Another sneaky WebRTC optimisation only known by Google Meet (RemoteEstimate RTCP packets)

Google Meet has consistently delivered superior quality among WebRTC applications (at least for web applications). This is especially true compared with typical open-source solutions, but it stands even for most commercial solutions.

The reason is that Google has the team that understands the media stack they have built very well and can make it behave in ways that solve their problems in the browser with knobs hidden in WebRTC that only they are aware of.

Some of us still remember how simulcast support was added to WebRTC approximately 12 years ago with SDP munging and without any documentation or note behind the x-google-conference flag, or how “Audio Network Adaptation” was added with a secret string encoding an undocumented protobuf schema to tune settings to improve audio quality.

Today I was trying to debug why a WebRTC application had a less stable bandwidth estimation than Google Meet.
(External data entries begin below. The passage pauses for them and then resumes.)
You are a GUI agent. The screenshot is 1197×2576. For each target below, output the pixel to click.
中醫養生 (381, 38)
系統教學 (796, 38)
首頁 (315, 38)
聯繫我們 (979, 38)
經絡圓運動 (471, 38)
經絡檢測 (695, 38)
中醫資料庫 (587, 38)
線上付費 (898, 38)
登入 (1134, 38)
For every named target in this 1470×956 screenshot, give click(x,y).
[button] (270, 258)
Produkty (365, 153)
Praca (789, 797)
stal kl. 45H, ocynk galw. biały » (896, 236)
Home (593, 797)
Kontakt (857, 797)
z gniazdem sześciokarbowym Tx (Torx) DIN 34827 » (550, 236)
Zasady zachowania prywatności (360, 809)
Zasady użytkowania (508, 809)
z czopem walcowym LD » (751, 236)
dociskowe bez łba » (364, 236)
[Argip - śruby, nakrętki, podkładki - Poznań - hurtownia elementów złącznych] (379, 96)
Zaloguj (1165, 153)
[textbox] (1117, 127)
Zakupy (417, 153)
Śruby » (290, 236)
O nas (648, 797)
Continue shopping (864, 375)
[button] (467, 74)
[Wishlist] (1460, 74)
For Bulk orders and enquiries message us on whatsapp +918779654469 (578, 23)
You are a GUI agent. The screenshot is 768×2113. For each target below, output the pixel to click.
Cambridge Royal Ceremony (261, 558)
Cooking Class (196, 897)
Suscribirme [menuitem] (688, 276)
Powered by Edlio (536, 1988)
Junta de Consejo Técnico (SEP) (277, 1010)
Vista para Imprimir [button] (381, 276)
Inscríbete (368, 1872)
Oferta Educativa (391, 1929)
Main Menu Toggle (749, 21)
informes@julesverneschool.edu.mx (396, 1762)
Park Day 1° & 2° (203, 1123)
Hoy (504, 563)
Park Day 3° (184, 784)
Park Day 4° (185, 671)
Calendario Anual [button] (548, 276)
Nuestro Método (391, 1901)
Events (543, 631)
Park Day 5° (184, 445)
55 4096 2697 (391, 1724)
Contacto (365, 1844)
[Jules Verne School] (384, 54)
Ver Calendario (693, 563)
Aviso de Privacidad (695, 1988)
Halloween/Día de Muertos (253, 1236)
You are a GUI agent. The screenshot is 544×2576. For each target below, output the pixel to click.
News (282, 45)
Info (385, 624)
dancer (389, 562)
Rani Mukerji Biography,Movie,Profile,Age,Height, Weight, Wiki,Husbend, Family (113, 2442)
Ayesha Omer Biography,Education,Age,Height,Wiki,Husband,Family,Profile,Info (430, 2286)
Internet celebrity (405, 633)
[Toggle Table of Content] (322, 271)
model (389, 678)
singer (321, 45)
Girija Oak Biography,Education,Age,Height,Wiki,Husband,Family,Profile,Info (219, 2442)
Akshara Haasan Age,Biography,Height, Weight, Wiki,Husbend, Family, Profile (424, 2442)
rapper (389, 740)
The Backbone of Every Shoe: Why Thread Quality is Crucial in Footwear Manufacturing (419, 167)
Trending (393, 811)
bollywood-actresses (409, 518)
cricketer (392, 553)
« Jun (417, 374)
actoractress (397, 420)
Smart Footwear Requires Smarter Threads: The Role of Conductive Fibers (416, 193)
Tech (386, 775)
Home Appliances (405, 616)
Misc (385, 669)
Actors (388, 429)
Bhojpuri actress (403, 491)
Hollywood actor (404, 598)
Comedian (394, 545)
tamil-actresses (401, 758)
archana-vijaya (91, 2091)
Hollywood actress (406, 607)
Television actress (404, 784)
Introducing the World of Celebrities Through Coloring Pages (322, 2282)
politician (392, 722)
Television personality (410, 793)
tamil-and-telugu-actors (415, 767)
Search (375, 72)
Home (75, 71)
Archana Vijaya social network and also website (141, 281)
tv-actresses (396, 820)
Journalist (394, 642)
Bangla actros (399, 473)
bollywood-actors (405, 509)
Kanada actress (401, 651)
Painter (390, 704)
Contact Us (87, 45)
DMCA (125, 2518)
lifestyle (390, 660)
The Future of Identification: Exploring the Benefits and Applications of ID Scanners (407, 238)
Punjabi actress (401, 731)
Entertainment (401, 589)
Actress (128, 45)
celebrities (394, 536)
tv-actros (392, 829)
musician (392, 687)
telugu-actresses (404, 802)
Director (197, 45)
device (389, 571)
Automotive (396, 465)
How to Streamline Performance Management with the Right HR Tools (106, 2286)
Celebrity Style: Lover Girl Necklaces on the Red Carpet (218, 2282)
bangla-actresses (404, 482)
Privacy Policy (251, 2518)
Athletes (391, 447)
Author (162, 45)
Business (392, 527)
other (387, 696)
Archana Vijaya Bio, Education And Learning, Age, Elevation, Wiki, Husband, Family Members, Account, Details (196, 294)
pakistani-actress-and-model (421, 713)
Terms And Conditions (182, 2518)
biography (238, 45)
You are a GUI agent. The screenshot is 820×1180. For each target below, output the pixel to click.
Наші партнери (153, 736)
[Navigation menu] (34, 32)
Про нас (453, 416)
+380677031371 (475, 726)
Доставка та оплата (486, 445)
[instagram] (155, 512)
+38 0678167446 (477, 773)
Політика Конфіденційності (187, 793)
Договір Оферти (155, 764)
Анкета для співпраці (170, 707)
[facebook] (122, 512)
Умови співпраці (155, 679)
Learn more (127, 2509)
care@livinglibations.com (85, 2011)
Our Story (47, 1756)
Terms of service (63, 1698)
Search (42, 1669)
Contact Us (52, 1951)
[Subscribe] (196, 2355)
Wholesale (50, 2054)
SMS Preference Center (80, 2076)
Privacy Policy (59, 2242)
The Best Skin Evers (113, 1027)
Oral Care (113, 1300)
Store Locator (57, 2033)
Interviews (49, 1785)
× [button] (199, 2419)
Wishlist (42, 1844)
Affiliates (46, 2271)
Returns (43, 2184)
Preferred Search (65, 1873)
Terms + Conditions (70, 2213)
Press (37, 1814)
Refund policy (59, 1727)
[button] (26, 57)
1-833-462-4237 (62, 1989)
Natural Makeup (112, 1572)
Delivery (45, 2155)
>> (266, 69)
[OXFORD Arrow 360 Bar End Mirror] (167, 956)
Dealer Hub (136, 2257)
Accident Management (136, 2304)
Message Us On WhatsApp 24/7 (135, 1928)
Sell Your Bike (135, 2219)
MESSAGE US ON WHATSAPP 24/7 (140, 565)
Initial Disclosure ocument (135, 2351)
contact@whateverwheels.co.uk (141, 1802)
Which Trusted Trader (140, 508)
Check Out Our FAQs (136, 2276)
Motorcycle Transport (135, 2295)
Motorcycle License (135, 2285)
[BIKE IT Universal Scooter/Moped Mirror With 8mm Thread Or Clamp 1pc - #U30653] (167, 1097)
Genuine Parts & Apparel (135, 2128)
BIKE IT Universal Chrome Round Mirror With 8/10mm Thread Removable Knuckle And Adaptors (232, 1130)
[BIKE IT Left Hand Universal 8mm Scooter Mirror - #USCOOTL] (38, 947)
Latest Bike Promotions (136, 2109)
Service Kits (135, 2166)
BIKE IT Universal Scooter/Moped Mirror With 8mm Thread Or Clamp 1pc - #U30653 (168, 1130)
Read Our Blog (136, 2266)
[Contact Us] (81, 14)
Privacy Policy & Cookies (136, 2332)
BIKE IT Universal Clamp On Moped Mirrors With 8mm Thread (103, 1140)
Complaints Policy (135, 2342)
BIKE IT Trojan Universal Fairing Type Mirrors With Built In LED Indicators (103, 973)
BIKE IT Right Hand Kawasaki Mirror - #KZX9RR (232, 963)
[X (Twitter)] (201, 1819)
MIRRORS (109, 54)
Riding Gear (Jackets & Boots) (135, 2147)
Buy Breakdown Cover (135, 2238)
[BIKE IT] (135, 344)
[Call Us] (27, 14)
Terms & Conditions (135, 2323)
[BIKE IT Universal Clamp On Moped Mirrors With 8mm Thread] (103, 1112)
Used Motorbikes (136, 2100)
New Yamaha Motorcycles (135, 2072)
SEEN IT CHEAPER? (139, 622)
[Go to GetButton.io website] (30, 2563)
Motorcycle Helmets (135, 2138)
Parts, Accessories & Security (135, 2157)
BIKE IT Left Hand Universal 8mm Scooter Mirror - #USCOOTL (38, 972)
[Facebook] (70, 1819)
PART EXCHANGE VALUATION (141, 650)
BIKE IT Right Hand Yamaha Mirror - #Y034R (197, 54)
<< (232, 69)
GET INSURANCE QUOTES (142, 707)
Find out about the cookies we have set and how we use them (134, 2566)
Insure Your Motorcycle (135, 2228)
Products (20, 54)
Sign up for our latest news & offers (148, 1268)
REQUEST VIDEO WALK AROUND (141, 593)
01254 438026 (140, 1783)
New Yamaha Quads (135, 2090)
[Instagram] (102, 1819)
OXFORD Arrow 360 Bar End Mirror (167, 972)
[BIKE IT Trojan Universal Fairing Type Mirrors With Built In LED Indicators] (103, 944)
The scenario was quite simple: in a perfect network with plenty of bandwidth, add 50ms of extra latency suddenly. You see in all the WebRTC applications the bandwidth estimation calculated by the sending browser drops (left graph), while with Google Meet (right graph) it stays perfectly stable.

After spending hours adding logs to Chrome code and debugging the browser’s behaviour under those conditions, I ended up in the AimdRateControl class, which decides when to decrease the bandwidth estimation. For all applications (Google Meet and others), it was entering that point with a lower estimation. Surprisingly, for Google Meet, even if the estimation was lower, it would stay with the previous estimation. The reason is in this code clamping the final estimation.

new_bitrate = std::min(
current_bitrate_,
std::max(new_bitrate, network_estimate_->link_capacity_lower * beta_)
);

So Chrome will never reduce the bitrate below “network_estimate_->link_capacity_lower * 0.85”. But what is network_estimate_->link_capacity_lower ?!?!

Some more debugging and I figured out that is some information sent by the server in proprietary RTCP messages of type APP with name “goog” and subtype 13.

bool RTCPReceiver::HandleApp(const rtcp::CommonHeader& rtcp_block,
PacketInformation* packet_information)
{
rtcp::App app;
if (!app.Parse(rtcp_block)) {
return false;
}
if (app.name() == rtcp::RemoteEstimate::kName &&
app.sub_type() == rtcp::RemoteEstimate::kSubType) {
rtcp::RemoteEstimate estimate(std::move(app));
if (estimate.ParseData()) {
packet_information->network_state_estimate = estimate.estimate();
}
}
return true;
}

This extension is described with the following words inside the codebase:

// The RemoteEstimate packet provides network estimation results from the
// receive side. This functionality is experimental and subject to change
// without notice.

This RTCP message was added back in 2019. Back then it was wired up to the SDP but even though we have looked at Google Meet frequently since then we never saw the corresponding SDP and it is still not there today.

So the server is sending every 50ms a RTCP App message with a bandwidth estimation calculated from the server side.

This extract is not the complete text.